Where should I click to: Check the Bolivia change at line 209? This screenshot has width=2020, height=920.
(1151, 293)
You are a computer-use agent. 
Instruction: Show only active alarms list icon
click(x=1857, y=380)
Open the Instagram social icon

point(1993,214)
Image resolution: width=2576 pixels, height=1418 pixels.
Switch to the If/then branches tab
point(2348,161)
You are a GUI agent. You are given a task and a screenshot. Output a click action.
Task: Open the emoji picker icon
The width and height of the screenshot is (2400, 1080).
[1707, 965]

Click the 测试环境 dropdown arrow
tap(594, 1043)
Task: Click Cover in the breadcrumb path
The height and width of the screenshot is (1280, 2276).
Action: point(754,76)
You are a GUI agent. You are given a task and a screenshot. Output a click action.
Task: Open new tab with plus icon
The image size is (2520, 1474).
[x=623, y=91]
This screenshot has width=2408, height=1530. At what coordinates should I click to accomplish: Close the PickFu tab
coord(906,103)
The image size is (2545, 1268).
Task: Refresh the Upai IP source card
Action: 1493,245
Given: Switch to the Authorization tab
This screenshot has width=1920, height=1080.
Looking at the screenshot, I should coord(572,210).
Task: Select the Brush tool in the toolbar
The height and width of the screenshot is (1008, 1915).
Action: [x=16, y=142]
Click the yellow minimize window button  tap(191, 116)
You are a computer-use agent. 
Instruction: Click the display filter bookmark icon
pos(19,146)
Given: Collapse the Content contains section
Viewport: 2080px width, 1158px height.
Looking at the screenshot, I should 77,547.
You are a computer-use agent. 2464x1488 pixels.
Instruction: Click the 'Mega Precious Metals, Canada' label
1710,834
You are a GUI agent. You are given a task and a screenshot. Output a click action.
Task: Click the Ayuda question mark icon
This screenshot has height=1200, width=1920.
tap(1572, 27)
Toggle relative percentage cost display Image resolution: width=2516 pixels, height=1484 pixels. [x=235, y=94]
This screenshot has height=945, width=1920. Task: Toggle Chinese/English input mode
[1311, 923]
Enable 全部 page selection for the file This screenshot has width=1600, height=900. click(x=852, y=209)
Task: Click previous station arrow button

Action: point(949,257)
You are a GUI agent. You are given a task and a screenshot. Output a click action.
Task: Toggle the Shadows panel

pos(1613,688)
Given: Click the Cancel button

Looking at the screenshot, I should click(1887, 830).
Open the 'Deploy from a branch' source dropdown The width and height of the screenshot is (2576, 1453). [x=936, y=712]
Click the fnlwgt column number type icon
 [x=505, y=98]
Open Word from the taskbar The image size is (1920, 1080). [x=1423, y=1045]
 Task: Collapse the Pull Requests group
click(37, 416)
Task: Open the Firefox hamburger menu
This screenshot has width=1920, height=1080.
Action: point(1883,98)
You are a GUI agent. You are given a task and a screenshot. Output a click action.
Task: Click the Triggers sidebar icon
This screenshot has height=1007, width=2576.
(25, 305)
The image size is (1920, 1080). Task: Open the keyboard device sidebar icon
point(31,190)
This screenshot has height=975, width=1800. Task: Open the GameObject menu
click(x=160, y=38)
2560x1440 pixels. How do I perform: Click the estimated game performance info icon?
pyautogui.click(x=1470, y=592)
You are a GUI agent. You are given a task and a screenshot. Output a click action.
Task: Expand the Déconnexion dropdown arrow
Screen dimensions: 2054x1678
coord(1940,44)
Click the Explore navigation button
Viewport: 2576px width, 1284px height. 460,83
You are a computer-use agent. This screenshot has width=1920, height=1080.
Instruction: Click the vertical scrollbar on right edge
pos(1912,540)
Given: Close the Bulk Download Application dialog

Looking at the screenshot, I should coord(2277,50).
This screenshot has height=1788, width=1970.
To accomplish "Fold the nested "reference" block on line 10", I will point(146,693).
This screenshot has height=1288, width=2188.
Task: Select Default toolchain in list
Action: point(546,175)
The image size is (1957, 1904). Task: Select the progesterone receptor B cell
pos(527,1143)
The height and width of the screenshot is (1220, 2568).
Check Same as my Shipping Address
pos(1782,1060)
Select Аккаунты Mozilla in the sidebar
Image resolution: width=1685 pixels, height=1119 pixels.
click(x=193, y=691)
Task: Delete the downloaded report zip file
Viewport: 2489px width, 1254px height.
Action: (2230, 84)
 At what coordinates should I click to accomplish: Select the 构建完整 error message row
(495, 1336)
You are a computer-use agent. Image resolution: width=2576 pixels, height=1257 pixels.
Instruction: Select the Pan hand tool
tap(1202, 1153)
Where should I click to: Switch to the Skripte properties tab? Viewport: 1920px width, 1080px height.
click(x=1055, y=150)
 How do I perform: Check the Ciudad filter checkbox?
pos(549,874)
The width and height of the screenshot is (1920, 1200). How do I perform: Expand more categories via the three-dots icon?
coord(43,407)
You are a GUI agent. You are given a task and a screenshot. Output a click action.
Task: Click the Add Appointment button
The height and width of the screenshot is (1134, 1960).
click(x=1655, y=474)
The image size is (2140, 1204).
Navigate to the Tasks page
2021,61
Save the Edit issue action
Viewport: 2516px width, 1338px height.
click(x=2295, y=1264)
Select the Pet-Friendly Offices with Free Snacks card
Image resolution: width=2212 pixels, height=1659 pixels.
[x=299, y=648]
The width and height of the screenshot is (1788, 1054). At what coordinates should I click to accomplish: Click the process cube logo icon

*ASSIGNED TASK*. Return word for word the lines above from the line with "2560x1440 pixels. How" to the line with "Task: Expand the Déconnexion dropdown arrow", including both and leaving out all others.

*SOLVED PROBLEM*.
2560x1440 pixels. How do I perform: Click the estimated game performance info icon?
pyautogui.click(x=1470, y=592)
You are a GUI agent. You are given a task and a screenshot. Output a click action.
Task: Expand the Déconnexion dropdown arrow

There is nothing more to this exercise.